The tradeoff is deliberate abstraction work. For a small internal-only component, direct integration may be acceptable. For a reusable library, host-owned telemetry is usually the cleaner long-term design.

What to avoid

Native observability goes wrong in familiar ways.

  • Logging every allocation, lock acquisition, or function entry in the hope that more data is always safer.
  • Using high-cardinality identifiers as metric dimensions.
  • Emitting traces that follow synchronous helper calls but drop async context on executor or coroutine boundaries.
  • Shipping binaries with weak symbolization and expecting crash analysis to work later.
  • Treating logs as the only operational interface instead of combining logs, metrics, traces, and dumps.
  • Making library telemetry depend on a specific service logging stack.

All of these create cost without proportional diagnostic value.

Takeaways

Observability in native systems is runtime evidence design. Start from concrete operating questions. Use logs for decisions and state transitions, metrics for rates and saturation, traces for end-to-end latency structure, and crash artifacts for postmortem debugging. Preserve the async and ownership boundaries that make these signals meaningful. Expose resource signals that let operators distinguish leaks, backlog, fragmentation, and dependency stalls.

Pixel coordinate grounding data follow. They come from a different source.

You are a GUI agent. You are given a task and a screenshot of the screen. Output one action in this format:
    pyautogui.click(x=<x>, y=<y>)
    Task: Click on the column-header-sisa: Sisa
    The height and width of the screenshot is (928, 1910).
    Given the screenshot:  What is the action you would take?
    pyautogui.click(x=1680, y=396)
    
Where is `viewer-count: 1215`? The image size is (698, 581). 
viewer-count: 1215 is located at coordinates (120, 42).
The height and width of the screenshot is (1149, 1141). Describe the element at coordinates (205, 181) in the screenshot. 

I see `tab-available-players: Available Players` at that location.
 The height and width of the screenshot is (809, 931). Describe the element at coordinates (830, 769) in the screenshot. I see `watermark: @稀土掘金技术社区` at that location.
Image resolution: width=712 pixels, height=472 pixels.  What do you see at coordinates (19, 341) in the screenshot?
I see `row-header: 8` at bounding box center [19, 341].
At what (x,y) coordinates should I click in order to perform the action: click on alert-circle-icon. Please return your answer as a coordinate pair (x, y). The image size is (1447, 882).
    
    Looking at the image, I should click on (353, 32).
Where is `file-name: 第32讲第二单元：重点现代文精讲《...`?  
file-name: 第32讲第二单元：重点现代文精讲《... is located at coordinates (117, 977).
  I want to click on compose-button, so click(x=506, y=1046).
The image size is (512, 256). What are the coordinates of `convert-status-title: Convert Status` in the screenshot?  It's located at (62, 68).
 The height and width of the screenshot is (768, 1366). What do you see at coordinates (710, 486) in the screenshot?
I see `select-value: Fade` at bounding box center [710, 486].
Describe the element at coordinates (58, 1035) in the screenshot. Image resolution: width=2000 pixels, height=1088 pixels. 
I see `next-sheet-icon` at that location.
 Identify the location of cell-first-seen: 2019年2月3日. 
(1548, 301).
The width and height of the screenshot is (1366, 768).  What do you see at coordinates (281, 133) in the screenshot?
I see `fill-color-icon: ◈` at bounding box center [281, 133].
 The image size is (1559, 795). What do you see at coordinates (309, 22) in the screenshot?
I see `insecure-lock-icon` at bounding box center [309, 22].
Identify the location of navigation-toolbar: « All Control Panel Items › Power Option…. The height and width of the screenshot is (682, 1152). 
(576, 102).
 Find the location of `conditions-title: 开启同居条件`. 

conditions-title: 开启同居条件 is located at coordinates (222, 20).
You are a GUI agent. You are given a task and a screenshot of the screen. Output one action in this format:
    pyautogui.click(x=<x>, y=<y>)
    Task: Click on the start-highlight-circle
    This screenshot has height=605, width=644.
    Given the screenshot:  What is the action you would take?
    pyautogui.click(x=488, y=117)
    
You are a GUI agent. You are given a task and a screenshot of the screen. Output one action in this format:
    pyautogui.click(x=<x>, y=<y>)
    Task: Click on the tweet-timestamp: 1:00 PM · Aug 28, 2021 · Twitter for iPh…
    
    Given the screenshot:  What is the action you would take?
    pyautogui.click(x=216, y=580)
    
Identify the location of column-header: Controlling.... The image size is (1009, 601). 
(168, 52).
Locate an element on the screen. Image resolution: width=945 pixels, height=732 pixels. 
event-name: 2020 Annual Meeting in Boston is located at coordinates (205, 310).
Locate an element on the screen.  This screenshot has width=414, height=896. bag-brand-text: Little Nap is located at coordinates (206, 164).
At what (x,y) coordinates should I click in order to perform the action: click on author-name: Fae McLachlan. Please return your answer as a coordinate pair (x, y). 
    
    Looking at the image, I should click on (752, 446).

The main tradeoff is overhead versus explanation quality. Rich telemetry adds CPU, memory, storage, and design complexity. Sparse telemetry lengthens incidents and leaves native failures ambiguous. Choose the smallest signal set that answers your real operating questions, then make it stable.

Review questions:

  • Which operating questions can this service or library answer today without guessing?
  • Which log fields are stable and structured enough to support automation, not just humans reading text?
  • Which metrics distinguish throughput, saturation, and failure shape rather than mixing them together?
  • Does trace context survive executor hops, callbacks, and coroutine suspension boundaries?
  • Can a production crash be correlated with exact build identity, symbols, and nearby operational context?